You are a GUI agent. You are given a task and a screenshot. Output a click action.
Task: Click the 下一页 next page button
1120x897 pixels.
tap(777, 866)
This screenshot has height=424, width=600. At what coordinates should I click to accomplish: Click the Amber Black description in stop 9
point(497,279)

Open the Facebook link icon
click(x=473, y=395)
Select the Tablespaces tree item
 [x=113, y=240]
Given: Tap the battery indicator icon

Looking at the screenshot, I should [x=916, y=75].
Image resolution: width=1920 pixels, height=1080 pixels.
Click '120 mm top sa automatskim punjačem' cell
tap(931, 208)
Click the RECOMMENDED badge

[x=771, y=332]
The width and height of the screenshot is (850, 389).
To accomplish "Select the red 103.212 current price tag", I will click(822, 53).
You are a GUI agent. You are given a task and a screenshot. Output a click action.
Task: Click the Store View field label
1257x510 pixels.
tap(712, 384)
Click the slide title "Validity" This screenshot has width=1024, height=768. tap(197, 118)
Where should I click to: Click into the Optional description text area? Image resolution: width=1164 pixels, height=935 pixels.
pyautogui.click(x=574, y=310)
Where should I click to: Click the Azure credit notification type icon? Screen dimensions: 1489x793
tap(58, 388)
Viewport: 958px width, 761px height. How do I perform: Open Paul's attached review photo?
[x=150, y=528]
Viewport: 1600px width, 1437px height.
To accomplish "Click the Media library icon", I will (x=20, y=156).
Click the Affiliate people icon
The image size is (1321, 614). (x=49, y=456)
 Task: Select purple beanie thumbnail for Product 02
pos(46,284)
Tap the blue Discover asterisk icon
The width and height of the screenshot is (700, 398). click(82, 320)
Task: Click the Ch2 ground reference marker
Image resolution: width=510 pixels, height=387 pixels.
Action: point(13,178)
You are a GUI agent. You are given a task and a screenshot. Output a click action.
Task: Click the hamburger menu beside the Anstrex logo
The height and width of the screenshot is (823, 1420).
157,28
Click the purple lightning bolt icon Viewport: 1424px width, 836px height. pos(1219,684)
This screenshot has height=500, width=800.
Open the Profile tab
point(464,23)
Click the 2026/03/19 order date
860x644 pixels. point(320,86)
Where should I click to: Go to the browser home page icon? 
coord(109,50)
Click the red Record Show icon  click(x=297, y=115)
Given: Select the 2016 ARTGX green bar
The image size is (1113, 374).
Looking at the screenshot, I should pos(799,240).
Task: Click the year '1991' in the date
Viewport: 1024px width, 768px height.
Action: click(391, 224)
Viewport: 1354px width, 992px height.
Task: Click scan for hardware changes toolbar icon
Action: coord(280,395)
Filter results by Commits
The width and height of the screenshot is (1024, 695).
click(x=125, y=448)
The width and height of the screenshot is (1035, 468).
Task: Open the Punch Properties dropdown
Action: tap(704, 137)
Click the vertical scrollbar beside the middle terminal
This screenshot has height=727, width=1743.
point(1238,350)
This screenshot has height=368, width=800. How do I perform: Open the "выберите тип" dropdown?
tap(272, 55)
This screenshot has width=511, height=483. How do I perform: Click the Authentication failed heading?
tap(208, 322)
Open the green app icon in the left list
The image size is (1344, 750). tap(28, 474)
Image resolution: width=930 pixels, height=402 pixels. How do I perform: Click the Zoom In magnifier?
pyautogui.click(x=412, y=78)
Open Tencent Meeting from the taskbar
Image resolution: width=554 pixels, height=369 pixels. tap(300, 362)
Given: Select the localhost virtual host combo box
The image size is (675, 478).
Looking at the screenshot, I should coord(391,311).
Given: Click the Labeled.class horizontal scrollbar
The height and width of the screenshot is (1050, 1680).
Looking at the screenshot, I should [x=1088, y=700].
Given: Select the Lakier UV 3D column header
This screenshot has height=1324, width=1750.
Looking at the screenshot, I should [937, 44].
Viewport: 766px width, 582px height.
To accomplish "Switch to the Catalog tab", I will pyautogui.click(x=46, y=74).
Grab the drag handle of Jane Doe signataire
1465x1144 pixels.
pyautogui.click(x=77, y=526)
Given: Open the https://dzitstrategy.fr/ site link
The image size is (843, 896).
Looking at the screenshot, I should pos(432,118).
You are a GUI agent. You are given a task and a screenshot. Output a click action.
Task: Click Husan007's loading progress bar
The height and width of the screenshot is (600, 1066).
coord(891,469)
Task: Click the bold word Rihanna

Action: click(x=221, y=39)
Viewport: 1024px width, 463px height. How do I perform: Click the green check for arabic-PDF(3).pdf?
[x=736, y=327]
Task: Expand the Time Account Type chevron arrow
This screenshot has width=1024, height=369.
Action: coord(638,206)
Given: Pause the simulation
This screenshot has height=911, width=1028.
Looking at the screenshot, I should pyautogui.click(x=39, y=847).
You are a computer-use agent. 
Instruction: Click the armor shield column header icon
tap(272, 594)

» BRIEF
Could you print exactly the lines from the one containing "Given: Select the localhost" through the last line of the records above?

» EXERCISE SOLUTION
Given: Select the localhost virtual host combo box
The image size is (675, 478).
Looking at the screenshot, I should coord(391,311).
Given: Click the Labeled.class horizontal scrollbar
The height and width of the screenshot is (1050, 1680).
Looking at the screenshot, I should [x=1088, y=700].
Given: Select the Lakier UV 3D column header
This screenshot has height=1324, width=1750.
Looking at the screenshot, I should [937, 44].
Viewport: 766px width, 582px height.
To accomplish "Switch to the Catalog tab", I will pyautogui.click(x=46, y=74).
Grab the drag handle of Jane Doe signataire
1465x1144 pixels.
pyautogui.click(x=77, y=526)
Given: Open the https://dzitstrategy.fr/ site link
The image size is (843, 896).
Looking at the screenshot, I should pos(432,118).
You are a GUI agent. You are given a task and a screenshot. Output a click action.
Task: Click Husan007's loading progress bar
The height and width of the screenshot is (600, 1066).
coord(891,469)
Task: Click the bold word Rihanna

Action: click(x=221, y=39)
Viewport: 1024px width, 463px height. How do I perform: Click the green check for arabic-PDF(3).pdf?
[x=736, y=327]
Task: Expand the Time Account Type chevron arrow
This screenshot has width=1024, height=369.
Action: coord(638,206)
Given: Pause the simulation
This screenshot has height=911, width=1028.
Looking at the screenshot, I should pyautogui.click(x=39, y=847).
You are a computer-use agent. 
Instruction: Click the armor shield column header icon
tap(272, 594)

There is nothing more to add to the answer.